Fluoride-resistant acid phosphatase (FRAP) activity as characterized in rat and mouse was studied in sensory ganglion and spinal cord of several mammals, using both the Gomori lead-ion capture and azo-dye coupling methods. FRAP was specifically localized to small- and medium-diameter primary afferent neurons and inner substantia gelatinosa of all nonrodent animals studied, including rabbit, cat, dog, monkey, cow, and human. In rabbit, sciatic nerve transection resulted in depletion of enzymatic activity in ipsilateral spinal cord dorsal horn in a pattern corresponding to the distribution of central terminals of the nerve. Further analysis of the substrate specificity and pH dependence of FRAP was carried out primarily in rat sensory ganglion and spinal cord; the enzyme was found to hydrolyze a wide variety of phosphomonoesters in a relatively nonselective manner at both pH 5 and pH 7, including 5'-nucleotides, phosphorylated amino acids, and several exogenous compounds.
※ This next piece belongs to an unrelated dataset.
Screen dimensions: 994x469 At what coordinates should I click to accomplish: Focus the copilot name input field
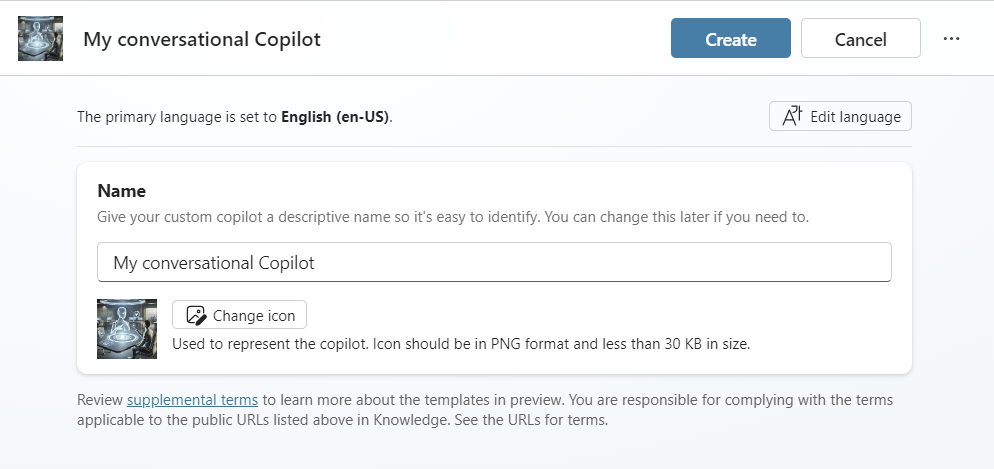point(494,262)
The visualization of FRAP-like activity in several nonrodent species is discussed with reference to previous work indicating its presence only in mouse and rat. Technical factors are considered that limit the applicability of the lead-ion histochemical method in demonstration of FRAP and in efforts at functional characterization of the enzyme, especially in light of its ability to hydrolyze a broad spectrum of substrates over a wide pH range. Alternative interpretations of the expression of acid phosphatase activity in a select class of small sensory ganglion cells are suggested, including several possible non-synaptic roles of FRAP in the peripheral nervous system.